### [Document excerpt]
----------------------------------------

Dinesh D’Souza sounds amused when told that some of his detractors describe him as a man who is down.
The prominent conservative sees himself as a lot of things these days: public intellectual, best-selling author, big draw on the lecture circuit, auteur behind a widely seen political documentary. But “down” is not a word he uses for himself.
Sure, he did end up resigning last month from the presidency of the King’s College, an evangelical Christian institution, following an uproar over his attending a conference with a woman other than his wife. Yes, he is in the process of divorcing his wife of 21 years.
His life cannot have been made easier by lawsuits that have been brought against him by business associates who claim that he has cheated them, a charge he denies. And clearly, his crusade to deny President Barack Obama a second term did not produce its desired result.
But, all in all, Mr. D’Souza, 52, sounds pleased with the state of things. His career, he says, “has never been stronger.”
A documentary that he co-directed and narrated, 2016: Obama’s America, has grossed more than $33-million in theaters since its release, in July, making it the second-most-successful political documentary ever produced in the United States, behind only Michael Moore’s Fahrenheit 9/11.

----------------------------------------

### [Data section]
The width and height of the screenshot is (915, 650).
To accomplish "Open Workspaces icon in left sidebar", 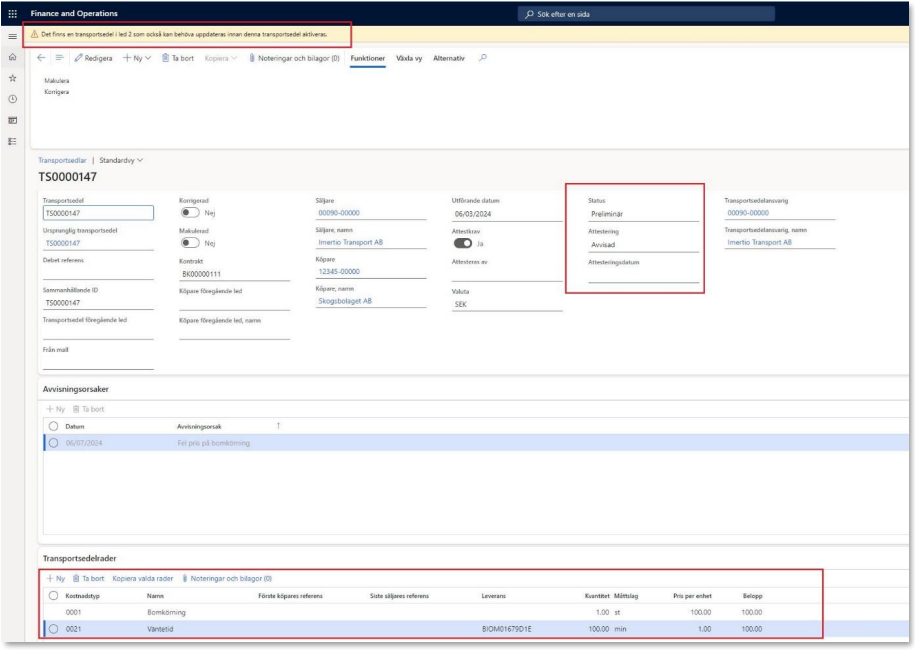I will [x=12, y=120].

----------------------------------------

### [Exercise tasks]
• a. Reproduce the part of the article about Dinesh D'Souza starting at "Dinesh D’Souza sounds" and ending at "its desired result.".
• b. Carry on the article about Dinesh D'Souza from the point where it stops.
The material here comes from a separate source and has nothing to do with the article about Dinesh D'Souza.

### [Answers given]
• a.
Dinesh D’Souza sounds amused when told that some of his detractors describe him as a man who is down.
The prominent conservative sees himself as a lot of things these days: public intellectual, best-selling author, big draw on the lecture circuit, auteur behind a widely seen political documentary. But “down” is not a word he uses for himself.
Sure, he did end up resigning last month from the presidency of the King’s College, an evangelical Christian institution, following an uproar over his attending a conference with a woman other than his wife. Yes, he is in the process of divorcing his wife of 21 years.
His life cannot have been made easier by lawsuits that have been brought against him by business associates who claim that he has cheated them, a charge he denies. And clearly, his crusade to deny President Barack Obama a second term did not produce its desired result.

• b.
His two most recent books, The Roots of Obama’s Rage and Obama’s America: Unmaking the American Dream, rose high on the New York Times best-seller list for nonfiction. He is popular enough on the lecture circuit to have given more than 40 speeches this year.
“If that is what it means to be down,” he says, “I would be hard-pressed to say what it means to be up.”
In a world filled with scholars who struggle to draw attention to their ideas, Mr. D’Souza, who has no advanced degree, has achieved celebrity status. He has been so successful at reaching wide audiences, and earning money as he does so, that he is helping to redefine the upper limits of success for the think-tank set.
But his success, long a source of consternation to the left, has become a growing source of concern to those on the right as well. His detractors argue that he has entered into a Faustian bargain in his quest to become a public intellectual, sacrificing the intellectual for the sake of winning the public.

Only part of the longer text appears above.